(Collected data entries)

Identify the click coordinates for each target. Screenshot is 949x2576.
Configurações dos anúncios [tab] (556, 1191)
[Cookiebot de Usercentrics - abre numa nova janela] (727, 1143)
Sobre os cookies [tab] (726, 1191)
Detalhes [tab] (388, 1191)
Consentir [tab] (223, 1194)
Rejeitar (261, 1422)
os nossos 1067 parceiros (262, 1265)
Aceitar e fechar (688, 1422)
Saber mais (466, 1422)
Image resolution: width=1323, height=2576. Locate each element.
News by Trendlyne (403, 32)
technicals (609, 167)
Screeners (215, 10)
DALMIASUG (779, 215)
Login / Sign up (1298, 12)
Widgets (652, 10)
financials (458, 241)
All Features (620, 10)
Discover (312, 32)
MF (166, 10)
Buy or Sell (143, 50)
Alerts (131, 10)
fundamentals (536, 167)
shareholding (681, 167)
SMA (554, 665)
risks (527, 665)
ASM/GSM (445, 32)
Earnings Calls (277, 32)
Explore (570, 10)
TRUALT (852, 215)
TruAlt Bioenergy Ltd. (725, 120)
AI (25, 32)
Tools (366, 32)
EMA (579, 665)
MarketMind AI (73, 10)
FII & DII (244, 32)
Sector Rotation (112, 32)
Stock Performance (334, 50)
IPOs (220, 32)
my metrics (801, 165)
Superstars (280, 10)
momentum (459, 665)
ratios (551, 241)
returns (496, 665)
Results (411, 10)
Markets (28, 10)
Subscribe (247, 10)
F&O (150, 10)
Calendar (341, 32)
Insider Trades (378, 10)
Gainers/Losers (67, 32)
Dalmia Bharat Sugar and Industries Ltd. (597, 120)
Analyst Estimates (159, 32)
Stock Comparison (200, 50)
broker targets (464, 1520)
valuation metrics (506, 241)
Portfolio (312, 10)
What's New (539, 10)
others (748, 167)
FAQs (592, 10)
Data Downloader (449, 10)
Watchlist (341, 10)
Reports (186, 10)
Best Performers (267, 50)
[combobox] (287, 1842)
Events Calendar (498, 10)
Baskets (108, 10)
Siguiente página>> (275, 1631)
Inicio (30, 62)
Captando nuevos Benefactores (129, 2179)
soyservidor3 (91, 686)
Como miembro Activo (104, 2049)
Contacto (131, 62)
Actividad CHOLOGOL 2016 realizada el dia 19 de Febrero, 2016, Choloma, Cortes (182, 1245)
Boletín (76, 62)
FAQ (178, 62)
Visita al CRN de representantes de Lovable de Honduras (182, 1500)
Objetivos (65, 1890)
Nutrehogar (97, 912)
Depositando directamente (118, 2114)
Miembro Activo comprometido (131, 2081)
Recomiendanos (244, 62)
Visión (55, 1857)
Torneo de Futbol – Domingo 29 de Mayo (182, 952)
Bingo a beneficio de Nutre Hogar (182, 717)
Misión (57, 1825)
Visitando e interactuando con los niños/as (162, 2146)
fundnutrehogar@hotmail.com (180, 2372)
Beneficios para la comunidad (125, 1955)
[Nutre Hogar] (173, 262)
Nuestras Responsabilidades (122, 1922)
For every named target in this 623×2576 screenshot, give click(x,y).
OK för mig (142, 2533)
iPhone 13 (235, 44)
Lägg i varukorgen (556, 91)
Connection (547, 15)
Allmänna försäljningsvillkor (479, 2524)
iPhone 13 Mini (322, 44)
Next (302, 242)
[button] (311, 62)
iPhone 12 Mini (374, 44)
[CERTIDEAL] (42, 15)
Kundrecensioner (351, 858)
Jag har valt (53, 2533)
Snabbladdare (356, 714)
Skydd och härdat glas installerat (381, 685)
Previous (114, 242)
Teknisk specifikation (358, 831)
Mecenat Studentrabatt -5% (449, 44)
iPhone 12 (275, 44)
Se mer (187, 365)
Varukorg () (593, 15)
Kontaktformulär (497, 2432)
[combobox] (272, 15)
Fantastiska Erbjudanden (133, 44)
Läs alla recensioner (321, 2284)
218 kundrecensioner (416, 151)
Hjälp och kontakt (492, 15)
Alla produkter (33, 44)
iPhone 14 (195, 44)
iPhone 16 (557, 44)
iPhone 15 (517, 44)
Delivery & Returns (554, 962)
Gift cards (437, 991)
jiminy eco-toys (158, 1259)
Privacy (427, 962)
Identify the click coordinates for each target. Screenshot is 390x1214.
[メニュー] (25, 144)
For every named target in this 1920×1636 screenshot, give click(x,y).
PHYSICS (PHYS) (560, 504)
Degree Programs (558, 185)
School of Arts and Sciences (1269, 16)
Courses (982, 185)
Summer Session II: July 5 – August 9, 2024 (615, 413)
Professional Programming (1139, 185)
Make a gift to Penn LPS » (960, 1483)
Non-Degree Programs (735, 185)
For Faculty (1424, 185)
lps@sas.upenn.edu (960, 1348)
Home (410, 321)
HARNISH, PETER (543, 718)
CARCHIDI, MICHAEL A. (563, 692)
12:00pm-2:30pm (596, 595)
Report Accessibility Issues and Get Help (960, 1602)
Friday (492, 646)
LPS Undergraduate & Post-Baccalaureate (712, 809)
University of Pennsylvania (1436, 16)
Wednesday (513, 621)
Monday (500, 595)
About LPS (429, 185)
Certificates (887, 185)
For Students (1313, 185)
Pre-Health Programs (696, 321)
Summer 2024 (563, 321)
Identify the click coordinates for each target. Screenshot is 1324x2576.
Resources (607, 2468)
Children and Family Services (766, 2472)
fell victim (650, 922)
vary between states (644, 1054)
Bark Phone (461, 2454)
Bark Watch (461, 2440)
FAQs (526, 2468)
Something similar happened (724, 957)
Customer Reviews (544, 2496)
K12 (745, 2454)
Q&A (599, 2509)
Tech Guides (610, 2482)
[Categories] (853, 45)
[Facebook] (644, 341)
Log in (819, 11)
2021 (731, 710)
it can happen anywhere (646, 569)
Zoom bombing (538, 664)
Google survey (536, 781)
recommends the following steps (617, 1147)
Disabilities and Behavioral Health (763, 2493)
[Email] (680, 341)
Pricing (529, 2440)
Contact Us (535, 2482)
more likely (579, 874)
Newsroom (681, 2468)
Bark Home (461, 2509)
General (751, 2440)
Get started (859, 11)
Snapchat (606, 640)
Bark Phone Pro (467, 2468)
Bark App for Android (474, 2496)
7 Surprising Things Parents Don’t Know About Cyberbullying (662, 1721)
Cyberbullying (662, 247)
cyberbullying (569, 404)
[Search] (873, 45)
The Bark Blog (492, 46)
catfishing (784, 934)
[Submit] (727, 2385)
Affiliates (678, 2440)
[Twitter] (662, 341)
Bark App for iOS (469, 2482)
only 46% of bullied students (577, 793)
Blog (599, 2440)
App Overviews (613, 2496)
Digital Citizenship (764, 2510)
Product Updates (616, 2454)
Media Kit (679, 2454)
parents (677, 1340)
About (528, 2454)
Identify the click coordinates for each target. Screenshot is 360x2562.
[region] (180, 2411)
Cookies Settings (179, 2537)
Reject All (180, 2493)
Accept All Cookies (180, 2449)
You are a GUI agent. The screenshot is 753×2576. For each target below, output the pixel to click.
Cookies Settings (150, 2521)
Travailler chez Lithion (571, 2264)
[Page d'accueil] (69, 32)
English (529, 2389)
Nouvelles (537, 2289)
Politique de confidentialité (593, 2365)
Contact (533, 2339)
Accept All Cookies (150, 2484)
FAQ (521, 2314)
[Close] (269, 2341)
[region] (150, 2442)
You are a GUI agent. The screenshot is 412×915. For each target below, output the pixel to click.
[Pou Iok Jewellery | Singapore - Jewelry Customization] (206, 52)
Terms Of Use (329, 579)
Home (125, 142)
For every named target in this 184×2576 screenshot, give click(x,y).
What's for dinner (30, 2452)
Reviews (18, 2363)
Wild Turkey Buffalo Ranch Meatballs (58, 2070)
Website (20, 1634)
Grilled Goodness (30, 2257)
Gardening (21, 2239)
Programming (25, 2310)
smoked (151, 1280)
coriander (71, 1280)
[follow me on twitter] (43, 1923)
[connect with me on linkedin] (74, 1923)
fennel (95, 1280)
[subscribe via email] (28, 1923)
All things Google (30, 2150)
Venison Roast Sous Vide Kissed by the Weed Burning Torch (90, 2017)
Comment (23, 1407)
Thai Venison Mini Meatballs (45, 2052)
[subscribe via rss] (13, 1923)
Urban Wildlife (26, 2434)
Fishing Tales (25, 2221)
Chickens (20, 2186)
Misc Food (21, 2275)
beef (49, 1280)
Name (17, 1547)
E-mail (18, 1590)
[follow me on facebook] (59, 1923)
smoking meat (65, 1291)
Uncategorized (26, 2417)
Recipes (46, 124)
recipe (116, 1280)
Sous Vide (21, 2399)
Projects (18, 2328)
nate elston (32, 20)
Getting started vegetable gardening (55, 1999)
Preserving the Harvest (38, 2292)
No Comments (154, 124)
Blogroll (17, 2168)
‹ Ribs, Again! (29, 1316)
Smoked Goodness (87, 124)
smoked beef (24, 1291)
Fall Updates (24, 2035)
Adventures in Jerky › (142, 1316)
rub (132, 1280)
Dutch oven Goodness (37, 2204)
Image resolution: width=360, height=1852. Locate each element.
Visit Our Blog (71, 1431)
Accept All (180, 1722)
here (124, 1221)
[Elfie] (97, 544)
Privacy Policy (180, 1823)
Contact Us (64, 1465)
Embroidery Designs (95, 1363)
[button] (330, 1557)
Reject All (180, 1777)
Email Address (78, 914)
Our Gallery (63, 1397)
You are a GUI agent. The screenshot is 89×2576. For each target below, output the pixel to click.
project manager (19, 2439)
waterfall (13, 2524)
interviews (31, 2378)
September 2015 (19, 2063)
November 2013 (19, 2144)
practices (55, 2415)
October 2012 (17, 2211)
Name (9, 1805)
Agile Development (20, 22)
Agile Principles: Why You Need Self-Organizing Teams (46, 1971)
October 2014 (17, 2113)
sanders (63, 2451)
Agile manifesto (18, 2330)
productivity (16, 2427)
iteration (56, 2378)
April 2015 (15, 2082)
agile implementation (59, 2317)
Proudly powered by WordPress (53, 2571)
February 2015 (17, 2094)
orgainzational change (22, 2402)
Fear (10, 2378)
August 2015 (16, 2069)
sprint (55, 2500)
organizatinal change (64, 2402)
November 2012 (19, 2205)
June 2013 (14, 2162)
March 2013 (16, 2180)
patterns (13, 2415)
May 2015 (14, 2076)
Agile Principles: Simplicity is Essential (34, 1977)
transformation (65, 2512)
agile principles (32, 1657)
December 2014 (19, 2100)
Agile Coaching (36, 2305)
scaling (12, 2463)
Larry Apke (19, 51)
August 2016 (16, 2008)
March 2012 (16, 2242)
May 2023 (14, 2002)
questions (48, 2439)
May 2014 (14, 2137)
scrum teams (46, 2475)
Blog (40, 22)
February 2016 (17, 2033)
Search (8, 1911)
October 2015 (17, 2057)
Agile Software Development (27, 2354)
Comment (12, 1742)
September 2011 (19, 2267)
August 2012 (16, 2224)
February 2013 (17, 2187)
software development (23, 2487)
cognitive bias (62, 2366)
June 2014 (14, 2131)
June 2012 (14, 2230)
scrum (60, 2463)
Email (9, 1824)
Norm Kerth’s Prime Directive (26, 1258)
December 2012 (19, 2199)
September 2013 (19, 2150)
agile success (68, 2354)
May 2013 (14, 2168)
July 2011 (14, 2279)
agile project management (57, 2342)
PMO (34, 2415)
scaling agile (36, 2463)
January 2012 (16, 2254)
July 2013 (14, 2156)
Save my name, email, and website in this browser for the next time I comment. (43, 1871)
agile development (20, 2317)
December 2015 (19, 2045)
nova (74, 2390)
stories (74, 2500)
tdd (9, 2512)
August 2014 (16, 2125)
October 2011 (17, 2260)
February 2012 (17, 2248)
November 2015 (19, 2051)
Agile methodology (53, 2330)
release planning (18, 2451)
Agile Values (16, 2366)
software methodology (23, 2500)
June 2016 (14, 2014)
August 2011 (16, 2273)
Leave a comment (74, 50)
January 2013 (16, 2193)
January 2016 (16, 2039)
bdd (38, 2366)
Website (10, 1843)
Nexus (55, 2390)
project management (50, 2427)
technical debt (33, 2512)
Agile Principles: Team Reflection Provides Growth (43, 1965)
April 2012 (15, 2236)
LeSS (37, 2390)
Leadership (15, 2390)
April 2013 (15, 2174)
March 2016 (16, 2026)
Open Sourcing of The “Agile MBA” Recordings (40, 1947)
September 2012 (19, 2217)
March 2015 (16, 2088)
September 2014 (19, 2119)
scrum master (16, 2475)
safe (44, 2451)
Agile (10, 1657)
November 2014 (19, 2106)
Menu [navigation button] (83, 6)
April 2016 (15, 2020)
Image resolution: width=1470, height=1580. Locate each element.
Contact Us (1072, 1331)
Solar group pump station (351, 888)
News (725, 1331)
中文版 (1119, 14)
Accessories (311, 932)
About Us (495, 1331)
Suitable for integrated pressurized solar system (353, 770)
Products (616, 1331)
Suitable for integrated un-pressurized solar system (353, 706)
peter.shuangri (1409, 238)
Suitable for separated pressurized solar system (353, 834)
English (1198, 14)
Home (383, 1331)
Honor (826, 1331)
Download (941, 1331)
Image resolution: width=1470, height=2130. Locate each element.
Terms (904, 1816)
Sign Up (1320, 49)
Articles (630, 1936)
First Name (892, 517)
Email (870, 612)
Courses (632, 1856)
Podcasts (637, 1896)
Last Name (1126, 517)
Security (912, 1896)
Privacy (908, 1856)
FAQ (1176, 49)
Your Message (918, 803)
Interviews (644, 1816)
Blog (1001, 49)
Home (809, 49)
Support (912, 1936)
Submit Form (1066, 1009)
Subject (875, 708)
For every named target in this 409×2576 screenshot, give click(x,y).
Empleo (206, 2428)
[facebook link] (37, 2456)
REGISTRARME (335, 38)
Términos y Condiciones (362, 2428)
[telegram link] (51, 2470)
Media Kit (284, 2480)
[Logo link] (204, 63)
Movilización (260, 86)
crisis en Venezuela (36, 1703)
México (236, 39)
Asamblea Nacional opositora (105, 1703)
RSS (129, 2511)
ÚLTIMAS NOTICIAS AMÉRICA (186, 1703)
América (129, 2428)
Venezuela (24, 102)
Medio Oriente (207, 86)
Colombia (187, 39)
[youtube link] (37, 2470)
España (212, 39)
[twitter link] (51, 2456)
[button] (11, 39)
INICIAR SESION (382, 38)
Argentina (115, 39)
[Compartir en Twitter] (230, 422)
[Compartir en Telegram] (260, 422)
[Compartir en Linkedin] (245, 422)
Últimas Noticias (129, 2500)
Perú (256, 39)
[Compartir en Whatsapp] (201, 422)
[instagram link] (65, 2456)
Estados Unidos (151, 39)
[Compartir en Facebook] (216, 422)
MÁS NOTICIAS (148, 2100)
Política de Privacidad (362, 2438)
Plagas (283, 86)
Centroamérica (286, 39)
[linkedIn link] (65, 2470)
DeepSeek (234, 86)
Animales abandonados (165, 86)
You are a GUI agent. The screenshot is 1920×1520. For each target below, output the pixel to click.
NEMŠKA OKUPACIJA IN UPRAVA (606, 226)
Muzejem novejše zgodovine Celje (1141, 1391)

» **Work required**
Every line above from the line with "Home (125, 142)" to the line with "Fall Updates (24, 2035)" is wanted, ends included; write them out exactly and add no other line.

» **Answer to this task**
Home (125, 142)
For every named target in this 184×2576 screenshot, give click(x,y).
What's for dinner (30, 2452)
Reviews (18, 2363)
Wild Turkey Buffalo Ranch Meatballs (58, 2070)
Website (20, 1634)
Grilled Goodness (30, 2257)
Gardening (21, 2239)
Programming (25, 2310)
smoked (151, 1280)
coriander (71, 1280)
[follow me on twitter] (43, 1923)
[connect with me on linkedin] (74, 1923)
fennel (95, 1280)
[subscribe via email] (28, 1923)
All things Google (30, 2150)
Venison Roast Sous Vide Kissed by the Weed Burning Torch (90, 2017)
Comment (23, 1407)
Thai Venison Mini Meatballs (45, 2052)
[subscribe via rss] (13, 1923)
Urban Wildlife (26, 2434)
Fishing Tales (25, 2221)
Chickens (20, 2186)
Misc Food (21, 2275)
beef (49, 1280)
Name (17, 1547)
E-mail (18, 1590)
[follow me on facebook] (59, 1923)
smoking meat (65, 1291)
Uncategorized (26, 2417)
Recipes (46, 124)
recipe (116, 1280)
Sous Vide (21, 2399)
Projects (18, 2328)
nate elston (32, 20)
Getting started vegetable gardening (55, 1999)
Preserving the Harvest (38, 2292)
No Comments (154, 124)
Blogroll (17, 2168)
‹ Ribs, Again! (29, 1316)
Smoked Goodness (87, 124)
smoked beef (24, 1291)
Fall Updates (24, 2035)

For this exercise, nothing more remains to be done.